Absolutely We have 4 males & 1 female all neutered. plus foster kittens floating in and out. The key is not whether you have 2 male indoor cats it is which 2 male indoor cats. How do they get along?


----------



## marie73 (Jul 12, 2006)

Cats in my area can be fixed as soon as they're two months old and weigh two pounds. They seem to recover better when they're younger.

You can certainly have two indoor male cats. I don't have any experience with boy cats, but they're littermates, so they should be buddies. Not sure if one brother will try to be the alpha cat or not. I'm sure others will chime in about that.

I have a soft spot for runts. My Cali was the runt of her litter. It's wonderful that you took the Momma cat in and took such care of her and her babies.


----------



## Takoto (Aug 28, 2009)

My boyfriend has two indoor, male cats (who they got as kittens and who are both brothers) and they get along perfectly fine, they occasionally play fight but from what I've seen they've never attacked each other.
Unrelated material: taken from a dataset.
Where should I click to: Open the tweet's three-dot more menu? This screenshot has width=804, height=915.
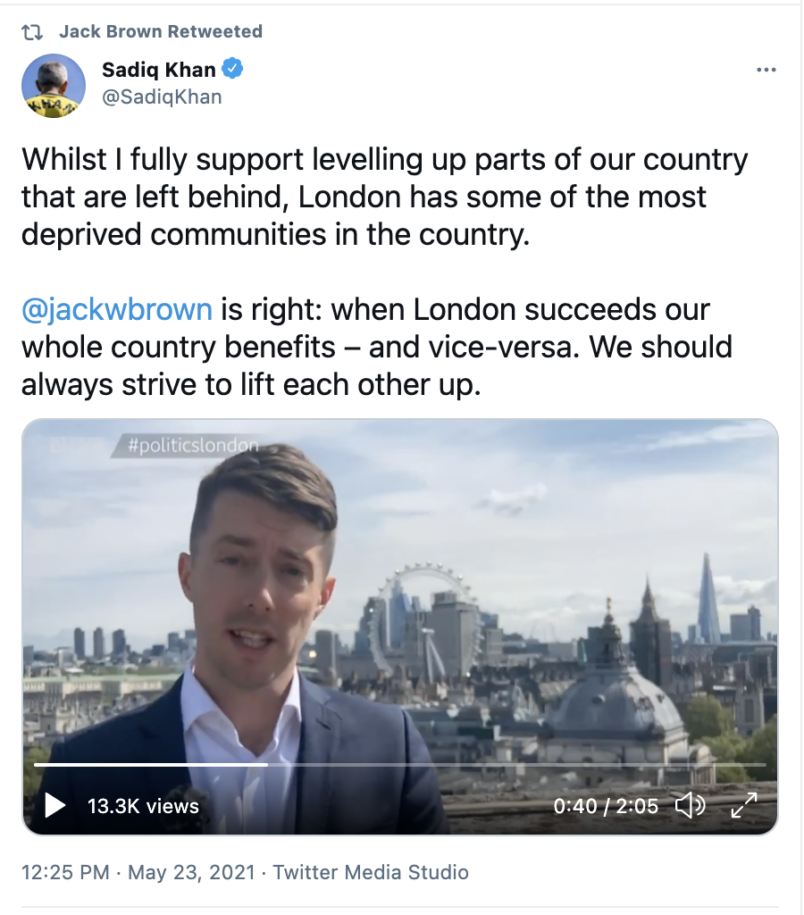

Then again, both cats are really dopey, so I don't think they'd attack a fly.


----------



## Luvkitties (Jan 22, 2009)

I adopted my first kitty boy when he was 3 months old. When he was 7 months old, I adopted another boy who was also 7 months old. They get along fine, cuddle and play together!


----------



## cta (Sep 1, 2009)

To all you who have replied - THANKS SO MUCH!!!! I first posted on this sight when the mother cat had her 7 kittens as I really had no idea what to expect or do. I received some great support then and I'm getting some great feedback now. From the sounds of it I think they will be just fine and I will make sure to get them fixed as soon as they can be fixed. 
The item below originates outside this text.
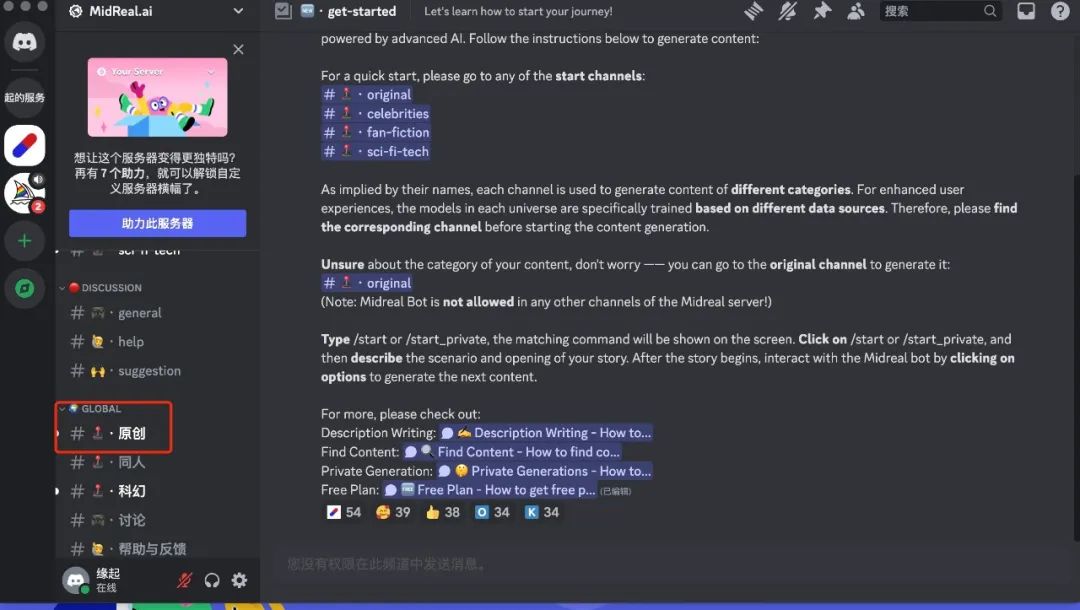Image resolution: width=1080 pixels, height=610 pixels.
Task: Toggle notification settings bell icon
Action: 787,11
The whole situation has been an interesting experience - but in the end I seriously think it was meant to be. All found great homes and we were fortunate enough to be blessed w/ two sweet kittens (soon to be cats) to share some forever love with. 

Thanks again everyone.


----------



## Leazie (Apr 14, 2007)

Just throwing my experience into the mix- we have 4 males and 3 females (all fixed). The males snuggle and groom each other while the girls couldn't be bothered :lol: .


----------



## nanook (Jun 12, 2005)

I'll chime in too...just in case any doubt is left :lol: 
I've had two to three male indoor cats at a time (just happened that way) my whole life and they all got along fine. No territorial or spraying issues at all. Of course, they were all fixed. I don't think gender has much of a role at all in whether cats get along, it's more about personality. With litter mates, you shouldn't have any trouble at all.
Enjoy them!


----------